Seerin was a quiet, idyllic pastoral world, with a gentle blue sky and a fertile crust. She was the largest and the only planet in the star system of the First Ones to have moons of her own, and the Armui danced in their light after the setting of the sun. The Redan had built their own satellites, colossal spaceborne superstructures that gave rise to cities and artificially-constructed environments. But the Armui had no need for such sophistication and intricacy; they were a simple people, who lived in a surreal agrarian society. Twice a year the harvests turned in a progressive pattern across the various regions of the planet, yielding tremendous amounts of corozane, milfor, honeynuts, and roday. Thanks to the Redan, the oceans of Seerin also became arable, and massive maritime facilities grew and harvested underwater flora and sealife on an industrial scale of global proportions.

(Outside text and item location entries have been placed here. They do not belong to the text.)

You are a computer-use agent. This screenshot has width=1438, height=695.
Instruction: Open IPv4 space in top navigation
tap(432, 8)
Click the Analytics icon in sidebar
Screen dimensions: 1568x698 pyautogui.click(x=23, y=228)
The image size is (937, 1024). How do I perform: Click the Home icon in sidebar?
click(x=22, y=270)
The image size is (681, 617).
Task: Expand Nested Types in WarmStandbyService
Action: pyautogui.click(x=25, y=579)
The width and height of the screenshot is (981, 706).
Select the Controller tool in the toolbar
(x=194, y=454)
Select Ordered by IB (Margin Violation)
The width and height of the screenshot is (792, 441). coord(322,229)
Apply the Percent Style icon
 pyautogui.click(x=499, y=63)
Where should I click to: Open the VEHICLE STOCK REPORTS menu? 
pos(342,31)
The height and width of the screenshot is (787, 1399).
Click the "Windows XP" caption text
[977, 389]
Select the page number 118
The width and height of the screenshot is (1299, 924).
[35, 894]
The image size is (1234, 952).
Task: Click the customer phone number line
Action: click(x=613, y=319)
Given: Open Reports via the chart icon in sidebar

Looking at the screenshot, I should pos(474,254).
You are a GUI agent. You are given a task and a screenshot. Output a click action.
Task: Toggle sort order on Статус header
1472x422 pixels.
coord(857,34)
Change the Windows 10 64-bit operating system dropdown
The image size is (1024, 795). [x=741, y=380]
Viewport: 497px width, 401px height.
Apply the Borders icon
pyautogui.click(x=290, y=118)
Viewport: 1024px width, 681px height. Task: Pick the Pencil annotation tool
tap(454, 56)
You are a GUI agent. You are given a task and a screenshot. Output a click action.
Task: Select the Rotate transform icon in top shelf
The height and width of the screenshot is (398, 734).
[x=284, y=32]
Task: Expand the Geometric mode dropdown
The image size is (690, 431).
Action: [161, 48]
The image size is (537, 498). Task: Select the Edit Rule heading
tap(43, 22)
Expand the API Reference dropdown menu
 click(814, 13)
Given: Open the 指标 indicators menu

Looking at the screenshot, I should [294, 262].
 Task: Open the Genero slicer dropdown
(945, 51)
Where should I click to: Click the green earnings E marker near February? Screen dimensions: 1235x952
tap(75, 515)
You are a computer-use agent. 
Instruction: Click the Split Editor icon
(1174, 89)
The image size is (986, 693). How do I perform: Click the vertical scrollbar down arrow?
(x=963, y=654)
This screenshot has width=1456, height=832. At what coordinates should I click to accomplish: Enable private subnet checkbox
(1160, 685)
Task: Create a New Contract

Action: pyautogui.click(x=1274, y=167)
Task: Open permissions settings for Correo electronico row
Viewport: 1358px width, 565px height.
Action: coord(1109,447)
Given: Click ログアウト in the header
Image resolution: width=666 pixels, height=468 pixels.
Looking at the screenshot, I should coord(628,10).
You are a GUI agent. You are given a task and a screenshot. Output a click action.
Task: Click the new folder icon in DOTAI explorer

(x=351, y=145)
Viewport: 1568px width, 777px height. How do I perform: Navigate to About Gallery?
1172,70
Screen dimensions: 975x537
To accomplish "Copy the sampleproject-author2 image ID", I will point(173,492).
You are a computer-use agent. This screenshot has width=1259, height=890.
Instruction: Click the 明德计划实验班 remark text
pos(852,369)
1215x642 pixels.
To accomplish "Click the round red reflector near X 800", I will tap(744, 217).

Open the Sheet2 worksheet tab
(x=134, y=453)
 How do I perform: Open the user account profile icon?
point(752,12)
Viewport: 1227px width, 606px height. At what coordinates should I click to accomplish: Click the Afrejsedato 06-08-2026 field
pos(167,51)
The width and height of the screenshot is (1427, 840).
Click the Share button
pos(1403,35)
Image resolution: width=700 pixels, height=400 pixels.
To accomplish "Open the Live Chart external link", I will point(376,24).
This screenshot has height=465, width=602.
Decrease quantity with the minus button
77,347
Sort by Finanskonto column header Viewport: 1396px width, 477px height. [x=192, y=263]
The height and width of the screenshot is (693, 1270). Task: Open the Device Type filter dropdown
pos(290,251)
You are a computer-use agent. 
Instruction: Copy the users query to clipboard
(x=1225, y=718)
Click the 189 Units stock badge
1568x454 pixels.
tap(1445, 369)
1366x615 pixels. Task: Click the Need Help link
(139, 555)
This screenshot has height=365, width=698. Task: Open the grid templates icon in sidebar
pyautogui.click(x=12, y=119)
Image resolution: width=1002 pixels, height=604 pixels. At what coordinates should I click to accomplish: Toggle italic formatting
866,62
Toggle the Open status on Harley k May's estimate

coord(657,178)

There was the quiet village of Farron-Toulu, whose inhabitants were responsible for cultivating crops in the surrounding region. Located by a small local lake and dark forests, this village was, like most others on the planet, relatively unimportant. Seerin had only eight major cities, one for each quadrant of the planet, and Farron-Toulu was close by one of them. Her children played in the streets and sang in the sun, while day in and out spacecraft went to and fro from orbit down to the city, visible as a constant whirlwind of lights traveling between the sky and the horizon. They looked rather like fireflies dancing along the length of the space elevator, shining on its own, and whose tether reached nearly halfway to Seerin's closest moon.

Such a pretty thing it was. Rare, just like the dream-chaser.